Retirement: The Big Picture

A 65-year-old today could spend more than 20 years in retirement.

When Franklin Roosevelt set up the Social Security system back in 1935, the expectation was that anyone who made it to age 65 would be spending about 11 years in retirement. That’s about a quarter of most people’s productive working years. But people are living longer than ever these days: The average 65-year-old today can expect to spend more than 20 years in retirement. And joint life expectancies are even longer, so if you’re married, you’d better plan on 25 years—or more. If you live to the age of 90, you will be retired for 25 years, or more than half the time you spent working.

That represents a global shift in the way people need to think about their retirement planning. It no longer is enough to reach your golden years with a nest egg that you plan to spend down. In today’s demographic environment, your money will have to keep working even after you stop working.

This month marks the first in a series of newsletters called “The Big Picture,” in which we will take a step back and look at investing issues from the larger perspective. And perhaps the biggest one to look at, because of the sheer amount of time involved in it, is retirement planning.

A Way of Life

Investment advisors keep an eye on the big picture.

That’s why investment planning doesn’t end when you reach retirement. In fact, it may become even more important at that point because most people have very little else to rely on after age 65. And while people tend to become more risk averse as they get older, the very notion of risk itself becomes different in retirement.

Investment advisers tend to define risk as the chance that a certain investment will lose value over the course of a year. Investors looking at the big picture, however, see risk a little differently. For them, the biggest question is whether their portfolio will perform well enough to meet their goals. When you’re invested with a time horizon of, say, 40 years, counting both working years and retirement, what happens to a single stock within the space of 12 months is not terribly significant.

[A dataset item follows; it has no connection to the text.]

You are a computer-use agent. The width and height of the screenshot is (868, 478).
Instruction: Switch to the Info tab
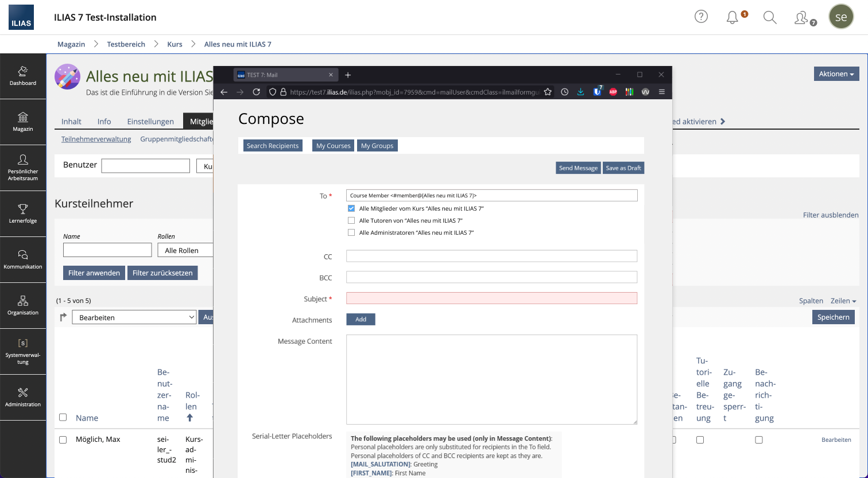tap(104, 122)
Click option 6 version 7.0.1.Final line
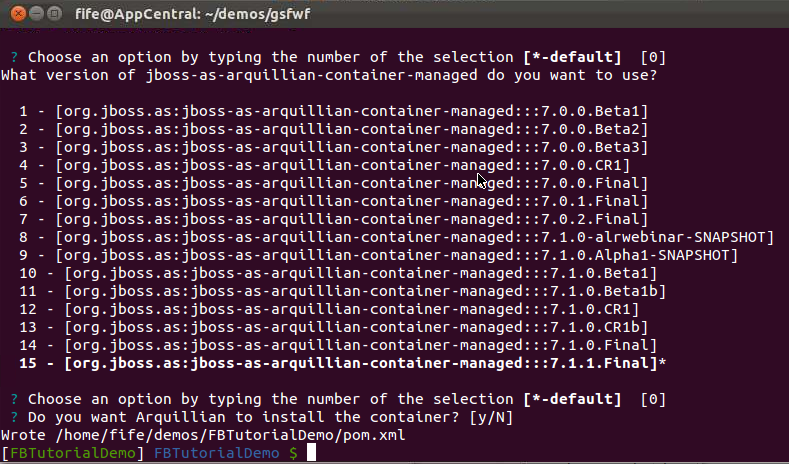Screen dimensions: 789x464 334,201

The real risk, the big picture risk, is that you are not able to maintain your primary goal in retirement, which is to live the lifestyle that you want. That requires monitoring not how a stock performs in a one-year period but how an overall portfolio, including all of a person’s assets, holds up over the course of decades.

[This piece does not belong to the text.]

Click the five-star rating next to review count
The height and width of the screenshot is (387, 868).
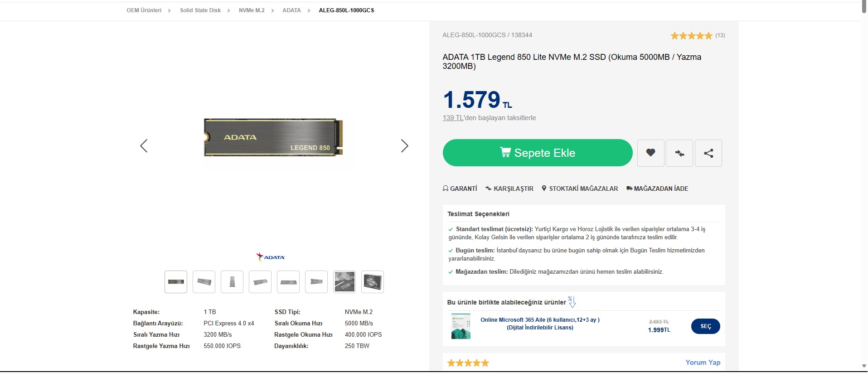691,35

So a key question to ask yourself as you approach retirement is: How do I derive enough income from my investments to preserve my lifestyle? We sometimes get in the habit of focusing on a number as our financial goal, but reaching some arbitrary figure is not the point. The ultimate concern is that you have a certain type of life you’re accustomed to living, and you want that to continue into your retirement. And if, as we discussed, you expect to be retired for 20 or 30 years, you need to make sure your portfolio and financial planning is set up to cover all that time.

Time to Grow

Focus on the goals of your retirement.

The key then is not to seek out growth, or income, but growth of income. Keeping your income growing throughout your retirement and sustaining your wealth long term is the best way to maintain your standard of living.

That’s the way we see things at Bernhardt Wealth Management. We keep our clients focused on the big picture, on the ultimate goals and purposes of wealth management, rather than on what CNBC is reporting this morning.